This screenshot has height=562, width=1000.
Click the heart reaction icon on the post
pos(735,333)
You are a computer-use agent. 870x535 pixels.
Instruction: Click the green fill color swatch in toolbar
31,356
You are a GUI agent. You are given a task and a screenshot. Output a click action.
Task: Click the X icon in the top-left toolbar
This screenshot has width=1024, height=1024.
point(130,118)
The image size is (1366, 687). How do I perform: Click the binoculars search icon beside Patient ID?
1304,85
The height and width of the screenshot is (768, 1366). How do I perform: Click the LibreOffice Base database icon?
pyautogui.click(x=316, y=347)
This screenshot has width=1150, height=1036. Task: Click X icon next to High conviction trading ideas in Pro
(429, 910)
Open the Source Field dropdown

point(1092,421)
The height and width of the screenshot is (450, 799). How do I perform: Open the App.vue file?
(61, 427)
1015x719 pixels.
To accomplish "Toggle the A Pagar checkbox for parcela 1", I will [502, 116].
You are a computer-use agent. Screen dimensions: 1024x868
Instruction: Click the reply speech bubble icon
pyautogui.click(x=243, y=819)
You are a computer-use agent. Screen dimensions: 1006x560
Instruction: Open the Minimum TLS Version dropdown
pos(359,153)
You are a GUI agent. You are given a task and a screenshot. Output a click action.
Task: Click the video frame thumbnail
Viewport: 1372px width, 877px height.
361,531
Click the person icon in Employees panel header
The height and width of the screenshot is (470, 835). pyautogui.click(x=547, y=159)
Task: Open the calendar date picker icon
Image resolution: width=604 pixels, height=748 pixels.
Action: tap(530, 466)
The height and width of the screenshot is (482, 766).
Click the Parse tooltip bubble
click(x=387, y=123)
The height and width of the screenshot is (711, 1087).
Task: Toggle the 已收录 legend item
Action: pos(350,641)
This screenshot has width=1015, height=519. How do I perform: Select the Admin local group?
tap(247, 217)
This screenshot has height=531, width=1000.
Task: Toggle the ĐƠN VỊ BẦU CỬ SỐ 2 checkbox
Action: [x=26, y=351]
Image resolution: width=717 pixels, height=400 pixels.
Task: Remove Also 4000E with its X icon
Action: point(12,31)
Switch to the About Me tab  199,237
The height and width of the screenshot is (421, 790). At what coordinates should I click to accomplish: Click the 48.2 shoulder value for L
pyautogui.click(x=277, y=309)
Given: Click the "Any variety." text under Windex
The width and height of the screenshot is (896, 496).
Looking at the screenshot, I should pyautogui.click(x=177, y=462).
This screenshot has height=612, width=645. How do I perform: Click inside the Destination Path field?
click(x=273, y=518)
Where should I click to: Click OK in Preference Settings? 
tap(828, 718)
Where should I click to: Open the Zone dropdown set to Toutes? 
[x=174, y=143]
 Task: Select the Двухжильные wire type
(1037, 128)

- - -

__TASK REQUIREMENTS__. In which lines of the records does the word "dimensions" appear? Copy each of them.

__ANSWER BOX__.
You are a computer-use agent. Screen dimensions: 1024x868
You are a computer-use agent. Screen dimensions: 1006x560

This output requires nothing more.